How to handle collision?

Extracting random 7chars will lead to a collision. To check the used keys we will have to store them in the database.

Shortend_Url     Url                      Primary_Key = <Shorend_Url>
8qmTY1g https://xxx/yyy/zzza
1qmTY1g https://xxx/yyy/zzzb
2qmTY1g https://xxx/yyy/zzzc
3qmTY1g https://xxx/yyy/zzzd
4qmTY1g https://xxx/yyy/zzze

Now every time the algorithm generates a shortened URL, it will look into the database to check if it is already used or not. If not used then we can use the generated shortened URL. If it is already used then we will create a new one.

How to make sure two users using the same URL should generate different shortened url?

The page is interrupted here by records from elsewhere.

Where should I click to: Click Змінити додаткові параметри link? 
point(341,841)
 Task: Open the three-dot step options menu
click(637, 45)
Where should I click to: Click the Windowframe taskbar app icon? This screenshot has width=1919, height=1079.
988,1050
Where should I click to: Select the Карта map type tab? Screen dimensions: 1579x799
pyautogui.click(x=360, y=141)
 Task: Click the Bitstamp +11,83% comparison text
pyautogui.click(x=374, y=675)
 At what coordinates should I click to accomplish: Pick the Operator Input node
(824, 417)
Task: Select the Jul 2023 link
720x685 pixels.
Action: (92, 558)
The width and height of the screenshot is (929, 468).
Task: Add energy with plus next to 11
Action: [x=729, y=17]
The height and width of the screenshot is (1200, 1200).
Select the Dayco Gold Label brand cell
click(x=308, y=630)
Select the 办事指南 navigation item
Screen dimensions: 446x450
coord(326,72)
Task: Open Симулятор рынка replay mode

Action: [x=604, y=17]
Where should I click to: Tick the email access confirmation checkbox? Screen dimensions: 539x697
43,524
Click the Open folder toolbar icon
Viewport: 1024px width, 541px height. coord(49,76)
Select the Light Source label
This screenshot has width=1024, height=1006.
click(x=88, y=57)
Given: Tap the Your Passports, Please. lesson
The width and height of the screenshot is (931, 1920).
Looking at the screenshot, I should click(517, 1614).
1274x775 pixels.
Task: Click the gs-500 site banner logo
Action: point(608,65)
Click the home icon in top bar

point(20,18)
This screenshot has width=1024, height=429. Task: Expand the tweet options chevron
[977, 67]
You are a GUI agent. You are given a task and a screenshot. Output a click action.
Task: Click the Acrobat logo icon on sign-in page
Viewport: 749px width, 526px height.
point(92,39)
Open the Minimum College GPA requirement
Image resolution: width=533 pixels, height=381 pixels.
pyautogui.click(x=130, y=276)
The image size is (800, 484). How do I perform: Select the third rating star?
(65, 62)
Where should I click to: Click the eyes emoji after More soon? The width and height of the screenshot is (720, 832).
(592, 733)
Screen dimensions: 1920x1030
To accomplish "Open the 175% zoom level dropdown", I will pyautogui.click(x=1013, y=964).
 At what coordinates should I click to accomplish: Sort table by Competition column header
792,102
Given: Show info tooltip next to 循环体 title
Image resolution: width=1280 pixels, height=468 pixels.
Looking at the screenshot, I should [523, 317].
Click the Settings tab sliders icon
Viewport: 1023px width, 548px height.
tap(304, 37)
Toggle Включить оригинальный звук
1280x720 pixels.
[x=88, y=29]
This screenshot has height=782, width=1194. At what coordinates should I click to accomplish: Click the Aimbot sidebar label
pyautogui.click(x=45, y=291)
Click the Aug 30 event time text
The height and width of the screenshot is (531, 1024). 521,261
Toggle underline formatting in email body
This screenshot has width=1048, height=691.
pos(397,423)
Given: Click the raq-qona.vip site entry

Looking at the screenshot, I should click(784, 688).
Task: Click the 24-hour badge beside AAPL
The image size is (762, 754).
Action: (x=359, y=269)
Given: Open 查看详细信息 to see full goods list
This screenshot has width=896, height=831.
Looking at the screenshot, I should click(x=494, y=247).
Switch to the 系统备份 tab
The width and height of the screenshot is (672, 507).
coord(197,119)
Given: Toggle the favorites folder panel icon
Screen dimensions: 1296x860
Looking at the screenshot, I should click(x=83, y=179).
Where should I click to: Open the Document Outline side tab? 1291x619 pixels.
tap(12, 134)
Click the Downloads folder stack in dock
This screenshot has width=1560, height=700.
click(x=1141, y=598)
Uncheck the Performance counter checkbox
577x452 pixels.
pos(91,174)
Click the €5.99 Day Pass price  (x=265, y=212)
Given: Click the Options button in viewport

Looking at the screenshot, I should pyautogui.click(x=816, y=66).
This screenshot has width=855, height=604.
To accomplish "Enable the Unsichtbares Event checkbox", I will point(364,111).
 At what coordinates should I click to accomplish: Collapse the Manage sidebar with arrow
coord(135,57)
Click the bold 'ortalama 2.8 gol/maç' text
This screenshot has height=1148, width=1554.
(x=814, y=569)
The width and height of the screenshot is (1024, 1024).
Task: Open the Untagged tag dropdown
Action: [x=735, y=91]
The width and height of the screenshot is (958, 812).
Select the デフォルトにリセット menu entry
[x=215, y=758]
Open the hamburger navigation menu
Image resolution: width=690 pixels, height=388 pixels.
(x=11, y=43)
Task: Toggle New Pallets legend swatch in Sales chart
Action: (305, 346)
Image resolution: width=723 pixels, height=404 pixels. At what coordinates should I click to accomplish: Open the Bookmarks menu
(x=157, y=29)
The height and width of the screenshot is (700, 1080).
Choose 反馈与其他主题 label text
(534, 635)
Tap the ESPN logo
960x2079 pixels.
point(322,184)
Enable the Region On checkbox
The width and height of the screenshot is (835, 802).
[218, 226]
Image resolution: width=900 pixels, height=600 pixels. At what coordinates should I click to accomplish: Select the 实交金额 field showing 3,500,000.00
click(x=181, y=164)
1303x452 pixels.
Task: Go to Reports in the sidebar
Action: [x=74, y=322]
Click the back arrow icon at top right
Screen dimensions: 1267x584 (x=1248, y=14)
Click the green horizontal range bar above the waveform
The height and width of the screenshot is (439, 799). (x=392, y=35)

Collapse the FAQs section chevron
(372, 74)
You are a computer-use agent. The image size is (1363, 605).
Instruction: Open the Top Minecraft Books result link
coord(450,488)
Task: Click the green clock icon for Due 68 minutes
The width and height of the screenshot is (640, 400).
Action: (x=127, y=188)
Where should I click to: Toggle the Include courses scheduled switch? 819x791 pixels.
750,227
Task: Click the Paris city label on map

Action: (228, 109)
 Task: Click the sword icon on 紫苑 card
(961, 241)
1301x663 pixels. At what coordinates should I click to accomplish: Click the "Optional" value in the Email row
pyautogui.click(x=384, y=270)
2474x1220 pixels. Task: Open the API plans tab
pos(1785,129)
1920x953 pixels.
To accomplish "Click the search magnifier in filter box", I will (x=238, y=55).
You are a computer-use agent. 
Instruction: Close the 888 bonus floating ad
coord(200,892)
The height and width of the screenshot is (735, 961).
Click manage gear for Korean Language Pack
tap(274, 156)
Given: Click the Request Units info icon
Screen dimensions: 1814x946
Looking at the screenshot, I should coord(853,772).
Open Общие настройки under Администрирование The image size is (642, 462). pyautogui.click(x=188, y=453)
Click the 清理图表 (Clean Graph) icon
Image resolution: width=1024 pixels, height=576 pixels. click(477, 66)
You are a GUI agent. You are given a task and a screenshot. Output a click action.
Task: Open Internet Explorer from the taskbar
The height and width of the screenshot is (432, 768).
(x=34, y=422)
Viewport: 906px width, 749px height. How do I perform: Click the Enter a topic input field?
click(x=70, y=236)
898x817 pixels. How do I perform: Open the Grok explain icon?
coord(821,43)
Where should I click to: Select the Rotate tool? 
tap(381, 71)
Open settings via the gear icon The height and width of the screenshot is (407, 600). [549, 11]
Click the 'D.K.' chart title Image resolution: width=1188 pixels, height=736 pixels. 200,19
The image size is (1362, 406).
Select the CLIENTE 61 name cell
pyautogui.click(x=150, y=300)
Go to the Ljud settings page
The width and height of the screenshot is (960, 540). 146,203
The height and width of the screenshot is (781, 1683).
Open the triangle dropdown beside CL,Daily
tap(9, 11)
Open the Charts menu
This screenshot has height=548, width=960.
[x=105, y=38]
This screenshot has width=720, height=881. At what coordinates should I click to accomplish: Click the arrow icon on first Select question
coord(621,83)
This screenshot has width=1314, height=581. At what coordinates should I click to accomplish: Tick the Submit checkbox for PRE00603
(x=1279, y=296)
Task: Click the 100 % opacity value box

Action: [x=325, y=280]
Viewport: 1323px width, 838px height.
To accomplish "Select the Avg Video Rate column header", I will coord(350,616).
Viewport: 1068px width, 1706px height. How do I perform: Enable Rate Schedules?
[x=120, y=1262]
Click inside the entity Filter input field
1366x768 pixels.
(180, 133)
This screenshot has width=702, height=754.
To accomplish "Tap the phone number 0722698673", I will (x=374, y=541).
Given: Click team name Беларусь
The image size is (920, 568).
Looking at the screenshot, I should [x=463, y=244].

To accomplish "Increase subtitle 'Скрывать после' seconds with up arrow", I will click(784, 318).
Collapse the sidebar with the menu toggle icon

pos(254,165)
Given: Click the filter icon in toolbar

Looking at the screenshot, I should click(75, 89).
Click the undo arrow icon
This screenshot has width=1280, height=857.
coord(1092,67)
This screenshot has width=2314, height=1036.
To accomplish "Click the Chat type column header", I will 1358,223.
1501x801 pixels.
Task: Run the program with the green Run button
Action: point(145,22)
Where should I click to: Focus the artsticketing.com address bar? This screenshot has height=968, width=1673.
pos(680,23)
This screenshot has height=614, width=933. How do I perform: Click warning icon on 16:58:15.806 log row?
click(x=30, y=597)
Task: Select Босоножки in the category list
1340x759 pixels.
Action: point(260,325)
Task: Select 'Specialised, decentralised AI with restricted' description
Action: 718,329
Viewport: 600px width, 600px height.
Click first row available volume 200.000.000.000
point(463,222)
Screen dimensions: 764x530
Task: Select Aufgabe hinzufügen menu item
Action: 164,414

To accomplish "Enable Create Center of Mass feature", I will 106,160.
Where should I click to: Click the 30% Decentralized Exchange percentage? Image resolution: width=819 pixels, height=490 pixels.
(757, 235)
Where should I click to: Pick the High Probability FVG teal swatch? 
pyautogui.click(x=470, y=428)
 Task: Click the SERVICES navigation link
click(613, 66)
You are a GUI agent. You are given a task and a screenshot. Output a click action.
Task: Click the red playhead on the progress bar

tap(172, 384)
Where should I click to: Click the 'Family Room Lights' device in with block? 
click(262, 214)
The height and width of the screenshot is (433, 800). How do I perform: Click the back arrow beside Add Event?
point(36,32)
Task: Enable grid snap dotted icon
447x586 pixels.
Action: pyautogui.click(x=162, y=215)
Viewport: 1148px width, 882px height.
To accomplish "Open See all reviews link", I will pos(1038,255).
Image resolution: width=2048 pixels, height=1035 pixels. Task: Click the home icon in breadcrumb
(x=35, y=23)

Since we choose 7chars randomly therefore chances are low that same URL will result into same output.

To optimize it further, we can add randomization to the input. This is also called salt. Following would be the steps.

  1. Create a random string of fixed length (let’s say 10 chars).
  2. Concatenate the random string to the original URL. Use this as an input.
salt = random_chars(size=10) = 0niQ7jXL012

sha256(https://this-is-a-long-url.com/desing/url/shortner+0niQ7jXL012) =
ce634cc672c1d50f7d5708d19dd1c418cadc7680a02b846988b98ac39fcd0cd0

base62(ce634cc672c1d50f7d5708d19dd1c418cadc7680a02b846988b98ac39fcd0cd0) =
mwKusUKWKD9SUL8dHyueEqBAD3N3lzs3c8JjNyPFM6i

random_7chars(mwKusUKWKD9SUL8dHyueEqBAD3N3lzs3c8JjNyPFM6i) = 3DKusUK

3. For the above example, it generates a new shortened URL as 3DKusUK .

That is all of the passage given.